- _DOCUMENT PASSAGE_
□ □ □ □ □

Farmer John has taken the cows to a vacation out on the ocean! The cows are living on N (1 <= N <= 15) islands, which are located on an R x C grid (1 <= R, C <= 50). An island is a maximal connected group of squares on the grid that are marked as 'X', where two 'X's are connected if they share a side. (Thus, two 'X's sharing a corner are not necessarily connected.) Bessie, however, is arriving late, so she is coming in with FJ by helicopter. Thus, she can first land on any of the islands she chooses. She wants to visit all the cows at least once, so she will travel between islands until she has visited all N of the islands at least once. FJ's helicopter doesn't have much fuel left, so he doesn't want to use it until the cows decide to go home. Fortunately, some of the squares in the grid are shallow water, which is denoted by 'S'. Bessie can swim through these squares in the four cardinal directions (north, east, south, west) in order to travel between the islands. She can also travel (in the four cardinal directions) between an island and shallow water, and vice versa. Find the minimum distance Bessie will have to swim in order to visit all of the islands. (The distance Bessie will have to swim is the number of distinct times she is on a square marked 'S'.) After looking at a map of the area, Bessie knows this will be possible.

□ □ □ □ □

- _SUPPLIED MATERIAL_
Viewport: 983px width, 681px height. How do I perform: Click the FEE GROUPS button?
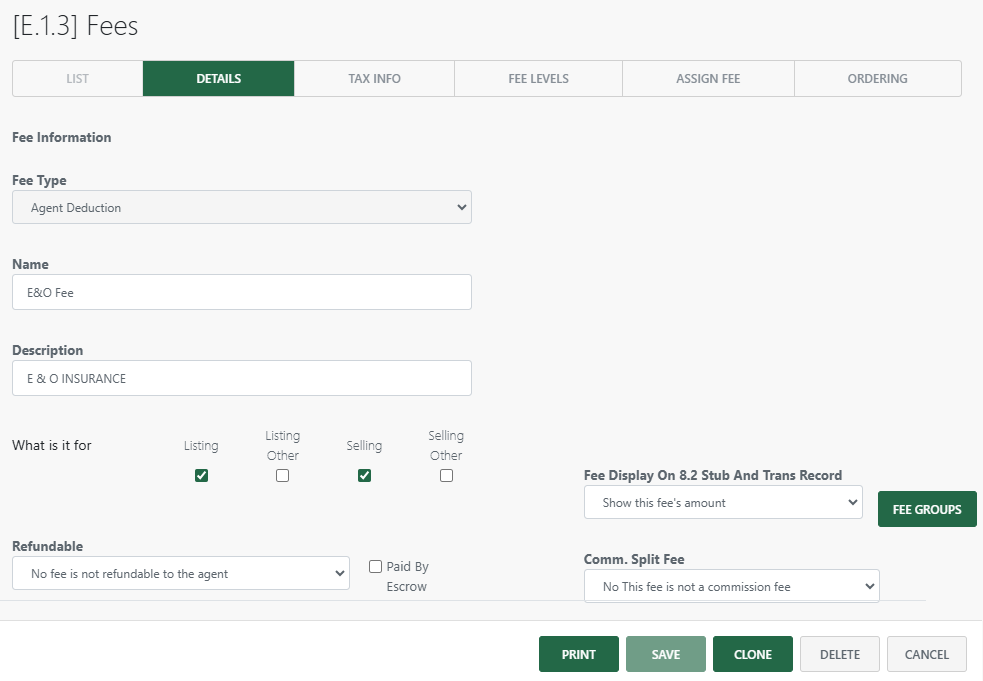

□ □ □ □ □

- _REQUEST_
Write the next part of the problem about Bessie swimming between islands, beginning right after its last sentence.

- _EXPECTED OUTPUT_
  给你一张r*c的地图,有’S’,’X’,’.’三种地形,所有判定相邻与行走都是四连通的。我们设’X’为陆地,一个’X’连通块为一个岛屿,’S’为浅水,’.’为深水。刚开始你可以降落在任一一块陆地上,在陆地上可以行走,在浅水里可以游泳。并且陆地和浅水之间可以相互通行。但无论如何都不能走到深水。你现在要求通过行走和游泳使得你把所有的岛屿都经过一边。Q:你最少要经过几个浅水区?保证有解。
 

Input

* Line 1: Two space-separated integers: R and C. 
* Lines 2..R+1: Line i+1 contains C characters giving row i of the grid. Deep water squares are marked as '.', island squares are marked as 'X', and shallow water squares are marked as 'S'. 

Output

* Line 1: A single integer representing the minimum distance Bessie has to swim to visit all islands.

Sample Input

5 4
XX.S
.S..
SXSS
S.SX
..SX


INPUT DETAILS: There are three islands with shallow water paths connecting some of them.

Sample Output

3
OUTPUT DETAILS: Bessie can travel from the island in the top left to the one in the middle, swimming 1 unit,
and then travel from the middle island to the one in the bottom right, swimming 2 units, for a total of 3 units.



HINT

样例解释:

 5*4的地图,先走到左上角的岛屿,再向下经过1’S’区到达中间的岛屿,再向右经过2’S’区到达右下角的岛屿。(最优路径不一定只有一条)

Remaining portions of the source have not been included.